→ **Task requirements**: Would you please set down, word for word, the lines from the one with "アンパンマンDB (69, 13)" through the final line of the data below, omitting any pictures?

→ **Provided entries**:
== Segment start ==

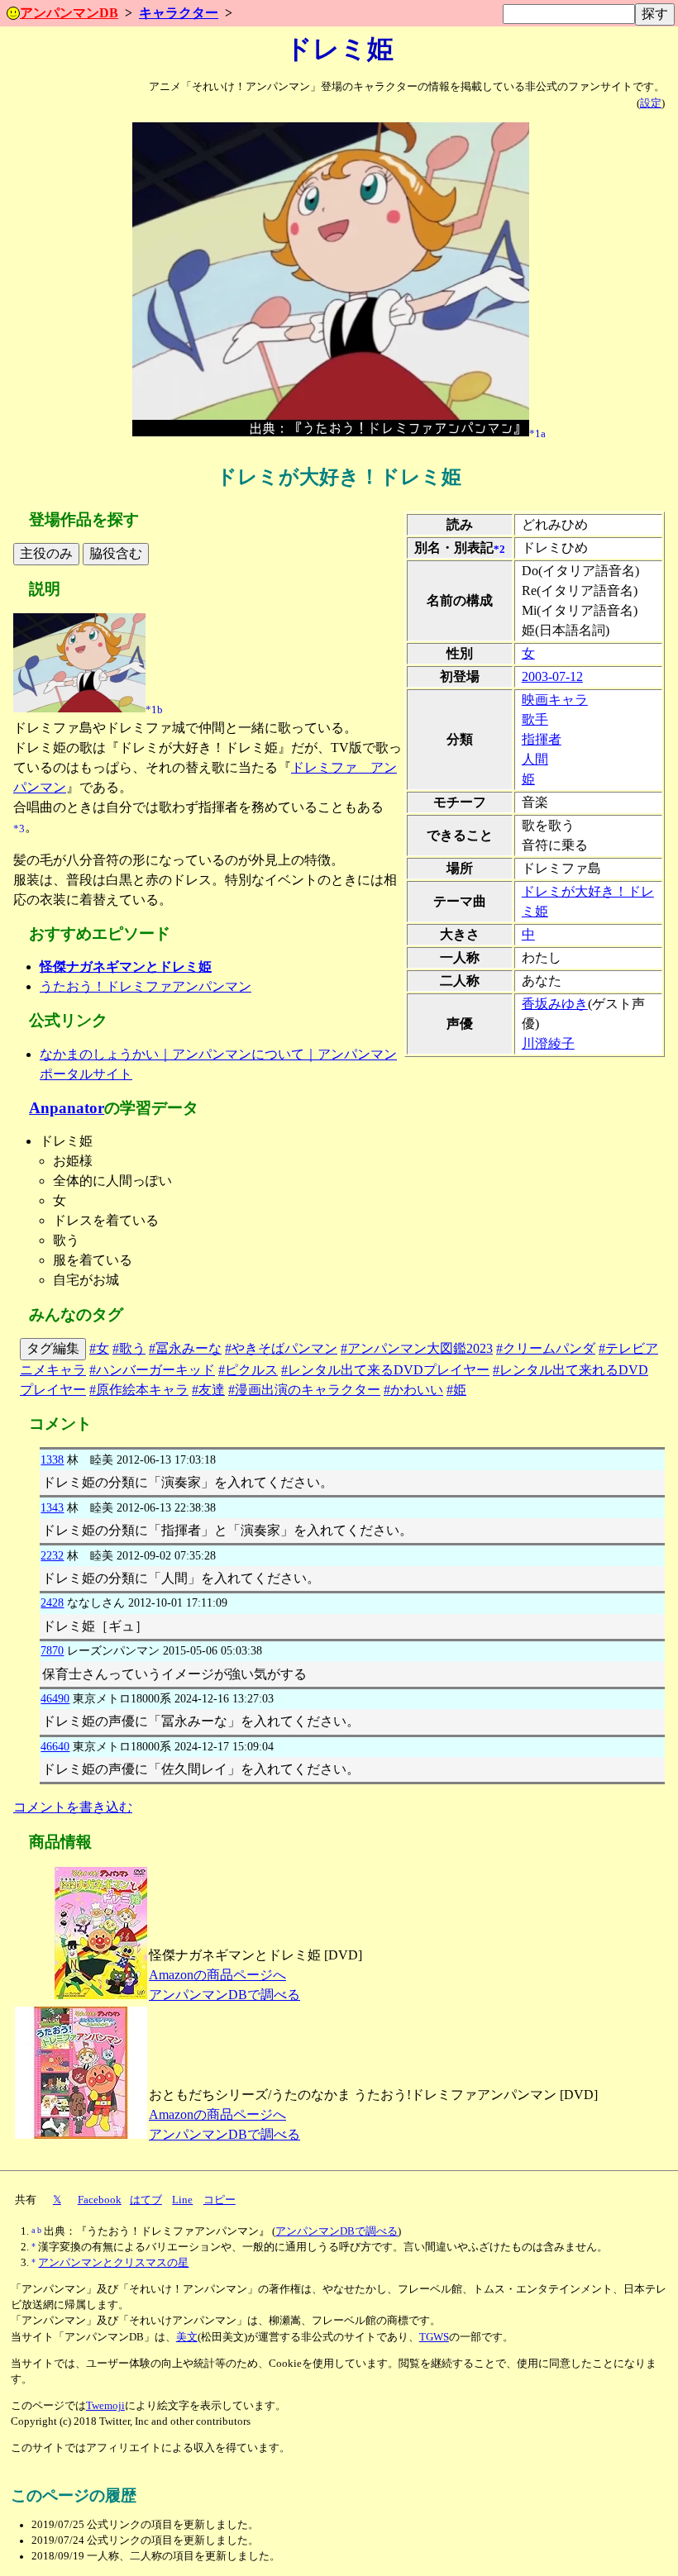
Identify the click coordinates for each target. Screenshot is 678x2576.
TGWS (434, 2337)
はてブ (146, 2200)
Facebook (100, 2200)
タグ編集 (52, 1348)
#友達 (208, 1390)
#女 (99, 1348)
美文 (187, 2337)
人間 (535, 759)
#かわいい (413, 1390)
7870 (52, 1650)
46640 (55, 1746)
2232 (52, 1555)
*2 (499, 549)
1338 (52, 1459)
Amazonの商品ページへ (217, 1975)
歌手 (535, 719)
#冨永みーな (185, 1348)
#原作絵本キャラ (139, 1390)
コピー (219, 2200)
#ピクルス (248, 1370)
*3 (19, 828)
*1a (537, 433)
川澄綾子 (548, 1043)
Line (182, 2200)
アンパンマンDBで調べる (224, 1995)
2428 (52, 1602)
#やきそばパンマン (281, 1348)
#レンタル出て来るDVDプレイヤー (385, 1370)
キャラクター (178, 13)
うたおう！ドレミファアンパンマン (145, 986)
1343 (52, 1507)
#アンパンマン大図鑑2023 (417, 1348)
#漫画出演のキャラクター (304, 1390)
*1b (154, 709)
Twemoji (105, 2406)
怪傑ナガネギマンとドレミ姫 (126, 966)
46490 (55, 1698)
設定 (650, 103)
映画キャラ (555, 700)
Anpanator (66, 1108)
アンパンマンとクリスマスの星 (113, 2263)
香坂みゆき (555, 1004)
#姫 (456, 1390)
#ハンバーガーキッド (152, 1370)
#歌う (129, 1348)
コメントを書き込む (72, 1807)
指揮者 (541, 739)
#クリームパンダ (545, 1348)
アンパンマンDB (69, 13)
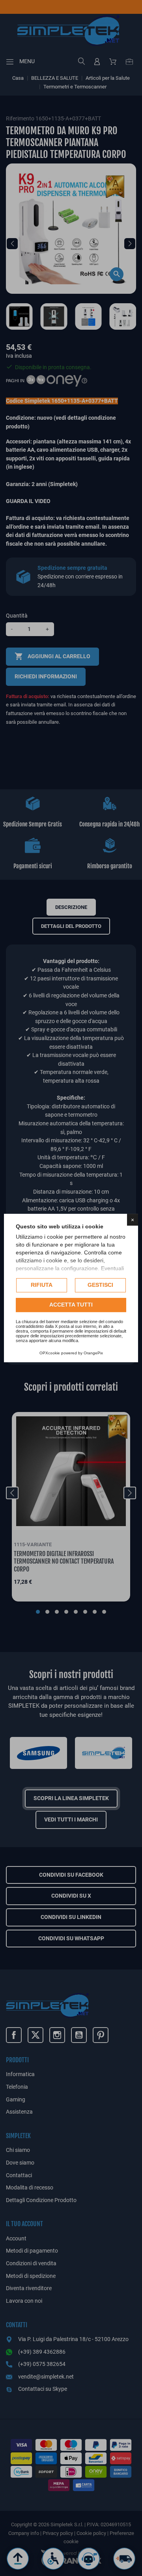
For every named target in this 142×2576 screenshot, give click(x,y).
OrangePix (93, 1353)
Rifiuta (41, 1285)
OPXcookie (49, 1353)
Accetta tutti (71, 1304)
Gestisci (100, 1285)
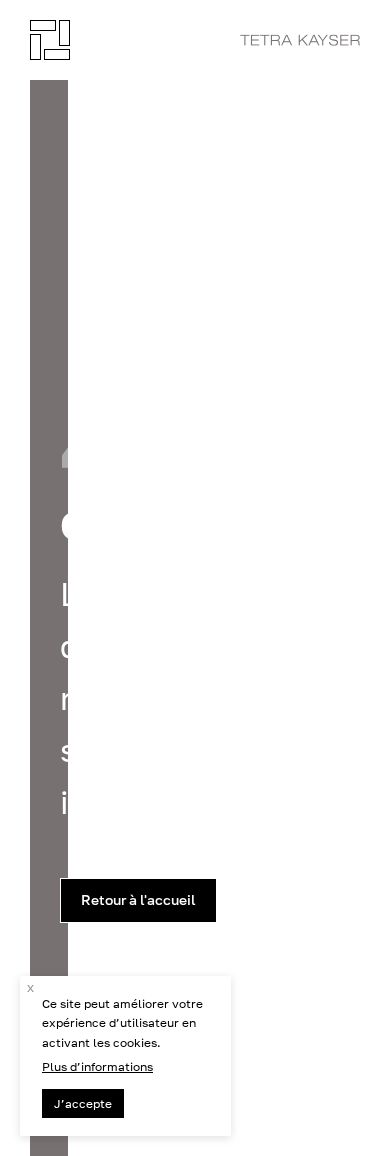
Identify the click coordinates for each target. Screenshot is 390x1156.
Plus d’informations (97, 1066)
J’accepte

== Segment end ==

→ **Exercise output**:
アンパンマンDB (69, 13)
For every named target in this 142×2576 screenshot, give click(x,y).
OrangePix (93, 1353)
Rifiuta (41, 1285)
OPXcookie (49, 1353)
Accetta tutti (71, 1304)
Gestisci (100, 1285)
Identify the click coordinates for each target. Screenshot is 390x1156.
Plus d’informations (97, 1066)
J’accepte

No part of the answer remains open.